Every year on December 6, I remember,
we remember and honor the women of Montreal who were hunted down and murdered by an insecure looser. Using the excuse he had mental health problems fails to address the larger picture of his hatred of women. Let us focus on the women and keep their memories alive by our action to end violence against women and girls.
“Names of the 14 Women Murdered at Ecole Polytechnique
Anne-Marie Edward, 21, was a first year student in chemical engineering.
She loved outdoor sports like skiing, diving and riding and was always
surrounded with friends.
Anne-Marie Lemay, 27, was a fourth year student in mechanical engineering.
Annie St-Arneault, 23, was a mechanical engineering student from La Tuque,
Que., a Laurentian pulp and paper town in the upper St-Maurice river valley.
She lived in a small apartment in Montreal. Her friends considered her a fine
student. She was killed as she sat listening to a presentation in her last class
before graduation. She had a job interview with Alcan Aluminium scheduled
for the following day. She had talked about eventually getting married to the
man who had been her boyfriend since she was a teenager.
Annie Turcotte, 21, was in her first year student in engineering materials.

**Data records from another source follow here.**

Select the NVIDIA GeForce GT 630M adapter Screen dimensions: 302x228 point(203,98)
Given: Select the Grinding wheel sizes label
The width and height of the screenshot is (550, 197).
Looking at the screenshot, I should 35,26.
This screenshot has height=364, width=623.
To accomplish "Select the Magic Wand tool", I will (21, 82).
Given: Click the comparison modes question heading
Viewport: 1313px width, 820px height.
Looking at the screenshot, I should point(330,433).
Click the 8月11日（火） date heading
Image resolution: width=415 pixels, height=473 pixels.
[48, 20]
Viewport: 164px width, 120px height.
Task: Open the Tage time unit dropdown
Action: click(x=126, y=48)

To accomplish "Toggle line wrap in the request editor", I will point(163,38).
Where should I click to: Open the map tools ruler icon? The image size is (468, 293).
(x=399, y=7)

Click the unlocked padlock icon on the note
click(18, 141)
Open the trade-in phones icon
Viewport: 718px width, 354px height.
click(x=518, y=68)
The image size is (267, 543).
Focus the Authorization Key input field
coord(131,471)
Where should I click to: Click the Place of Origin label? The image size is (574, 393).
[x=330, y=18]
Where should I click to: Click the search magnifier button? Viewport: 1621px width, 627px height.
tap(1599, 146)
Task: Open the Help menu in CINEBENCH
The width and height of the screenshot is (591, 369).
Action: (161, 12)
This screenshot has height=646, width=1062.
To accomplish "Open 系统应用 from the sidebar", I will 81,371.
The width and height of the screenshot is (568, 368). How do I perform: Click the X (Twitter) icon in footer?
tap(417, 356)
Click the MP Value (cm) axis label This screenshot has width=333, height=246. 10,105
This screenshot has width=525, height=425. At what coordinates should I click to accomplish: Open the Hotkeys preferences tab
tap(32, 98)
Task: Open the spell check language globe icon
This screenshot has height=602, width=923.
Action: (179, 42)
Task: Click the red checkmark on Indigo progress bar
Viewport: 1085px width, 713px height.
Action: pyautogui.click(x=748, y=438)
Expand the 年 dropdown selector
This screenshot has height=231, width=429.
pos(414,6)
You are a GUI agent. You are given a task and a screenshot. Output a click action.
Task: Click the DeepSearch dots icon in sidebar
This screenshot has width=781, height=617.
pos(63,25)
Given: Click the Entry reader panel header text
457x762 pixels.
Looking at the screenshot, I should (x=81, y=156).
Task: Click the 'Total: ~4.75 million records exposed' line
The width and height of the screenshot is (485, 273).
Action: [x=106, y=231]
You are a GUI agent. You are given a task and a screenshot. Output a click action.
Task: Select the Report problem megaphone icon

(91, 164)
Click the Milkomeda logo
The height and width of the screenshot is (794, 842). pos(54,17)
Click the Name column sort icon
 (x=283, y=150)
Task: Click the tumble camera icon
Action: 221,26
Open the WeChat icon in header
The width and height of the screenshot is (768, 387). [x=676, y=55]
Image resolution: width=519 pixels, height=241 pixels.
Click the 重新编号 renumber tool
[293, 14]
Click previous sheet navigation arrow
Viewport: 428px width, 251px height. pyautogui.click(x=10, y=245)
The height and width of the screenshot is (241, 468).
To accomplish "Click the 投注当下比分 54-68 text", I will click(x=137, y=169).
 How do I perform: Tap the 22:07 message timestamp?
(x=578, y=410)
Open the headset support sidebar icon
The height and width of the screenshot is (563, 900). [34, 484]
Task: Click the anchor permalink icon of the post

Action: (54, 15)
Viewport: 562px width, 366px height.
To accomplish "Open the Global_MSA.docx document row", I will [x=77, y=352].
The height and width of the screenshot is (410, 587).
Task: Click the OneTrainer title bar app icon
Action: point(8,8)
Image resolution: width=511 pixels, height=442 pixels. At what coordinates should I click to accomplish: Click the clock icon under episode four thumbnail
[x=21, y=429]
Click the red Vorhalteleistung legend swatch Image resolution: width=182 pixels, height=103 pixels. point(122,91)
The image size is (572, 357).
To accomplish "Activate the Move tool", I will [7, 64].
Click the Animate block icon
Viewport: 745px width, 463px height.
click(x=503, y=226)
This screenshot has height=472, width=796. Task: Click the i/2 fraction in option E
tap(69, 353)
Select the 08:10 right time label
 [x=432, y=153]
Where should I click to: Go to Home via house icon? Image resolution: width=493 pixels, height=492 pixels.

She lived with her brother in a small apartment near the university. She was
described as gentle and athletic – she was a diver and a swimmer. She went
into engineering so she could one day help improve the environment.
Barbara Daigneault, 22, was to graduate at the end of the year. She was a
teaching assistant for her father Pierre Daigneault, a mechanical engineering
professor with the city’s other French-language engineering school at the
University of Quebec at Montreal.
Barbara Maria Klueznick, 31, was a first-year nursing student. She arrived in
Montreal from Poland with her husband in 1987.
Geneviève Bergeron, 21, was a second year scholarship student in civil
engineering who could easily have become a musician instead of an
engineer. Her friends and family described her as a happy person. On the
last day of her life, Genevieve had gone to the school to work on a project
with her friends. She played the clarinet and sang in a professional choir. In
her spare time she played basketball and swam.
Hélène Colgan, 23, was in her final year of mechanical engineering and
planned to take her Master’s degree. She had three job offers and was
leaning towards accepting one from a company based near Toronto.
Maud Haviernick, 29, was a second year student in engineering materials, a
branch of metallurgy, and a graduate in environmental design from the
University of Quebec at Montreal.
Maryse Laganière, 25, was the only non-student killed. She worked in the
budget department of the Ecole Polytechnique. She had recently married.
Maryse Leclair, 23, in fourth-year metallurgy, had a year to go before
graduation and was one of the top students in the school. She acted in plays
in junior college. She was the first victim whose name was known and she
was found by her father, Montreal police Lieut. Pierre Leclair.
Nathalie Croteau, 23, was in her final year of mechanical engineering and
planned to take a two-week vacation in Cancun, Mexico, with Hélène Colgan
at the end of the month.
Sonia Pelletier, 28, was the head of her class and the pride of St-Ulric, Que.,
her remote birthplace in the Gaspe peninsula. She had five sisters and two
brothers. She was to graduate the next day in mechanical engineering and
had a job interview lined up for the following week. She was awarded a
Michele Richard, 21, of Montreal, was in second-year engineering materials.
She was presenting a paper with Haviernick when she was killed.”
Violence against one woman is violence against all women.